▸ **Work to complete**:
Omit the pictures found among the records and print everything else exactly as it stands.

[Start of Attachment]

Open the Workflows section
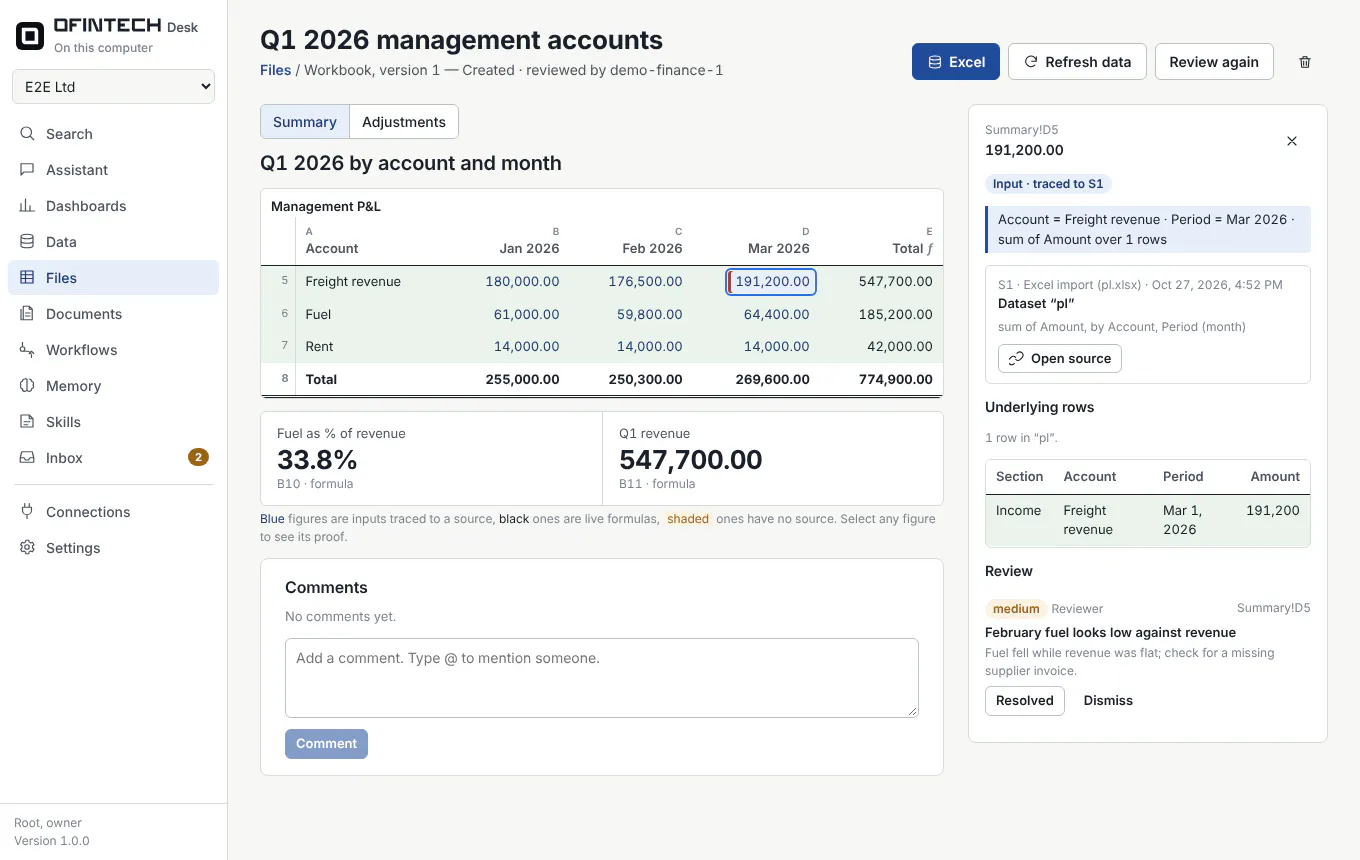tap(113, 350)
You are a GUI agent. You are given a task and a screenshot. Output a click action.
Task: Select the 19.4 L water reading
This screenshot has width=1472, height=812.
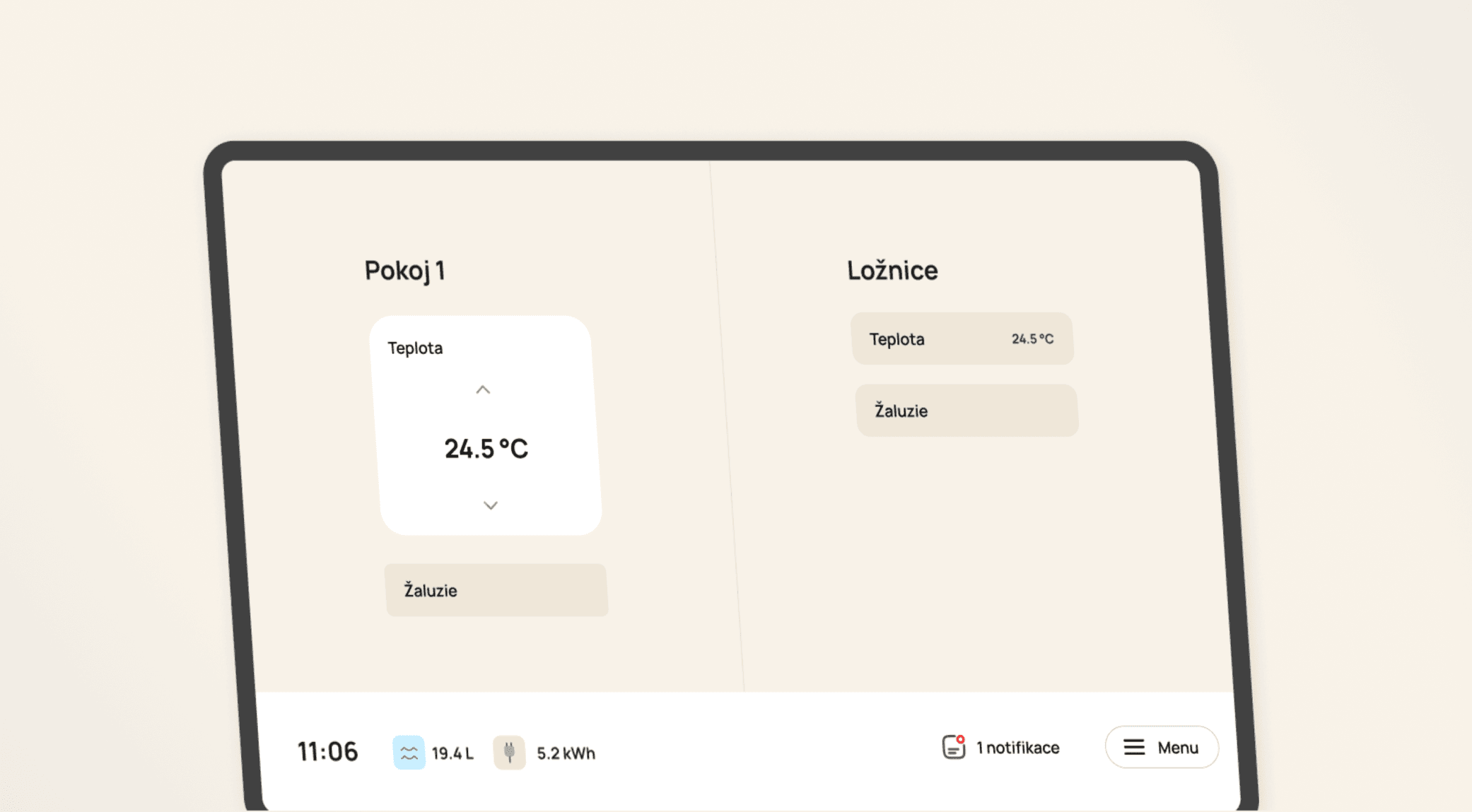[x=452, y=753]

[End of Attachment]

▸ **Your solution**:
Open the Workflows section
tap(113, 350)
You are a GUI agent. You are given a task and a screenshot. Output a click action.
Task: Select the 19.4 L water reading
This screenshot has width=1472, height=812.
[x=452, y=753]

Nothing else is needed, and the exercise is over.